PONIEDZIALEK
Wrocilam do treningow z Monika Kolakowska. Nie bede szczegolowo opisywac, co robilam z Miloszem. Standardowo byla fonetyka, pisanie krotkich zdan. Na matematyce uczyli sie o ksztaltach 2D. Miloszek musial znalezc przedmioty w okreslonym ksztalcie i je posegregowac.
WTOREK
Miloszowi coraz lepiej idzie skladanie slow. Sa postepy. A jak sa postepy, to i motywacje mam wieksza. Chociaz wciaz uwazam, ze lepiej by mu bylo w szkole. Zreszta on sam twierdzi, ze juz ma dosc domu, mnie i woli wrocic do szkoly, do kolegow.
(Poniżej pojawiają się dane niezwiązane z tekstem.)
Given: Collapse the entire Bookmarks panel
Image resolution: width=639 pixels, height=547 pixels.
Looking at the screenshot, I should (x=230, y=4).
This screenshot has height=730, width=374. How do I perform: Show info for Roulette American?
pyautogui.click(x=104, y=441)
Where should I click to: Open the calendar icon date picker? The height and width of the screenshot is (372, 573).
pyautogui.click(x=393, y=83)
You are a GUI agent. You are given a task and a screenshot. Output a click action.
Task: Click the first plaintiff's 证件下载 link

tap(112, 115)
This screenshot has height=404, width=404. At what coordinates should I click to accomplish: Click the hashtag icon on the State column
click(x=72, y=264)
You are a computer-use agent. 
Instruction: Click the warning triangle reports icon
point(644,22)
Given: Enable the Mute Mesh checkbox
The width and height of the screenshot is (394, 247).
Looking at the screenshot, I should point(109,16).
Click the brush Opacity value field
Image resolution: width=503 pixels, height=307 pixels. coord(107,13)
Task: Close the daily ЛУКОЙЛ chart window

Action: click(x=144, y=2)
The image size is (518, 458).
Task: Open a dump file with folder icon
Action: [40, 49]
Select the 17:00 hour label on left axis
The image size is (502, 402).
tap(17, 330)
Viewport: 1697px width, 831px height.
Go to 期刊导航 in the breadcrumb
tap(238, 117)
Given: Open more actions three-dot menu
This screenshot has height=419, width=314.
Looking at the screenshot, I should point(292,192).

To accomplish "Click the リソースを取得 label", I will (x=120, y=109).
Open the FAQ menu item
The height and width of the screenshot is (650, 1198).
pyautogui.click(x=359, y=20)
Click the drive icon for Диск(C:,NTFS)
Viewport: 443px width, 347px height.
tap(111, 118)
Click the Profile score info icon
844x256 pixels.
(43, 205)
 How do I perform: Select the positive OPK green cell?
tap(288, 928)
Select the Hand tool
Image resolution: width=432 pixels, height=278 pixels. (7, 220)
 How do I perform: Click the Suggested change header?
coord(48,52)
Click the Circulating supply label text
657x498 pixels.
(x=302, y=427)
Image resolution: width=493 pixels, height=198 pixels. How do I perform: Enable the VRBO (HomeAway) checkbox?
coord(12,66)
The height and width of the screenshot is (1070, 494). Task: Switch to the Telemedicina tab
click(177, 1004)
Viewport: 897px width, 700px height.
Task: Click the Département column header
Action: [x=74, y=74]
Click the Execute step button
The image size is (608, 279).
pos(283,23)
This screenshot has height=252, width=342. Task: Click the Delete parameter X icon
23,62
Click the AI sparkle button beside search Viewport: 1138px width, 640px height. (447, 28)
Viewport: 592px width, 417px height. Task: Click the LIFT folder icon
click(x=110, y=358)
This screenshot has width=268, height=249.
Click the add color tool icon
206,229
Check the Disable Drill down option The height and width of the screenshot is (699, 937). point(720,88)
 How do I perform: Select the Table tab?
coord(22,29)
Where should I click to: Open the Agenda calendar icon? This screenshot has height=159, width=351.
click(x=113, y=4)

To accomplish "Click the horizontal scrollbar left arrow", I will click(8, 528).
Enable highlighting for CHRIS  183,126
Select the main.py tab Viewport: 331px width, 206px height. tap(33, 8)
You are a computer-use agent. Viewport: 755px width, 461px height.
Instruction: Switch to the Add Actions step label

Takie czasy, ze dzieci tesknia za szkola :D
SRODA
Miloszek mial zrobic teatrzyk Zlotowlosa i Trzy Misie swoimi zabawkami. Znalezlismy zabawkowa poczte, muszelki to byly lozeczka, kamienie to krzeselka, a drewniane swieczniczki to miseczki z owsianka. Misie i Zlotowlosa zrobilismy tydzien wczesniej z ciastoliny, wiec nie musielismy szukac glownych bohaterow. Tym bardziej, ze my wciaz na walizkach, bo na razie jakos nie zapowiada sie na zmiane mieszkania. Chociaz .... Krzysiek rozmawial z mlodym Rumunem, ktory mieszka ulice obok i on mowil, ze bedzie sie wyprowadzal, to zagada ze swoim landlorden, ktory jest bratem naszego pierwszego landlorda, ktory jest ojcem Nadii kolezanki z primary i teraz z Wittona tez.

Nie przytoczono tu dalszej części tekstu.